Batman: Arkham VR’s Focus on Immersion Helps it Soar Past Iron Man VR

Back in 2016, Rocksteady Studios released one final playable addendum to their trilogy of Batman Arkham games in the form of Batman: Arkham VR. Originally released as a PlayStation VR exclusive, Arkham VR was set just before the events of Arkham Knight and told a brief but gripping tale about Bruce Wayne’s mindset before the events of the long Halloween night to come. Nearly four years later, Camouflaj launched their own PSVR exclusive focused on one of Marvel’s beloved heroes, Iron Man, with a standalone story centered on Tony Stark’s attempt to escape his dark past after a new threat emerges. While the two games may not be seen as direct competitors outside of those who strongly prefer DC or Marvel, the ways in which each game attempts to encapsulate the experience of playing as their titular hero are truly unique and worth exploring in-depth now that both games are available in their entirety.

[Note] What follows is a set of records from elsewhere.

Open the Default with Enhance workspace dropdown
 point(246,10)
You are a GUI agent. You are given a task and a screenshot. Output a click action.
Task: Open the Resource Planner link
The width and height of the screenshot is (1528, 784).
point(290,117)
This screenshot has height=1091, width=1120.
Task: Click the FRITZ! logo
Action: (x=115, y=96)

Marvel's Iron Man VR Review Screenshot
Home Sweet Home

Both games take advantage of the opportunity of playing as the public-facing persona of each character and allow you to explore the lavish buildings that they call home. As Bruce Wayne, players are given far more opportunities for interacting with their environment before they ever put on the cowl, including discovering various postcards from Catwoman, listening to voicemails that better contextualize the story to come,and maneuvering a large-scale diorama of Gotham City. Once players do finally play the piano to enter the Batcave, Rocksteady continues to pack on the Easter eggs and references, both to past games in the series and the caped crusader’s long history across comics and other mediums. Meanwhile, Tony Stark’s mansion does a solid job of setting the table for the story to come, but features far fewer opportunities to interact with the environment except for when the game explicitly tells you to. Outside of providing players with an up-close and personal view of the living areas and high-tech workshop, these sequences in-between the core gameplay feel far more like filler when it becomes clear that there’s little to do outside of hopping between each teleportation spot until the next story beat happens.

Pulling Punches

Without diving into spoilers for either Batman: Arkham VR or Iron Man VR, the former benefits greatly from having a plot that not only works as a standalone effort but adds depth to the events still to come in Rocksteady’s Batman trilogy. Through the usage of some clever tactics that would be much less impactful outside of virtual reality, Batman: Arkham VR not only embraces its platform but takes the player on a journey through Bruce Wayne’s psyche, all the while building up to a memorable final sequence. Iron Man VR’s opening hours show the potential for a similarly effective tale, as Stark wrestles with not only his past actions, but also his past ideals, allowing them to remain a key factor in his decision making when it feels convenient. But the later stages of the plot grow increasingly predictable and the core gameplay of flying around and shooting drones serves as welcome respites from the familiar Iron Man tale that has been told more effectively in other mediums.

Time for me to Fly

The aforementioned stories are told across drastically different lengths of time, as Batman: Arkham VR typically takes around two hours to complete, while Iron Man VR can run upwards of eight hours. Both of these also offer opportunities for replayability, through hidden Riddler challenges and more difficult combat challenges that make both titles seem worth their respective price points. Rocksteady’s key focus on progressing the story through the gameplay makes most of the sequences feel relevant and engaging, allowing for a more fulfilling experience even at its shorter length. Unfortunately, Iron Man VR struggles to capture a similar balance, as the momentum is consistently slowed down by lengthy tutorials and the story and combat sequences are largely sectioned off from one another with the plot loosely holding them together. Although both VR titles offer unique experiences that are sure to please their respective fanbases, Batman: Arkham VR’s smooth integration of story and gameplay is far more effective at immersing the player in its world, leaving Iron Man VR with room for improvement if Camouflaj plans on continuing their journey with the Armored Avenger.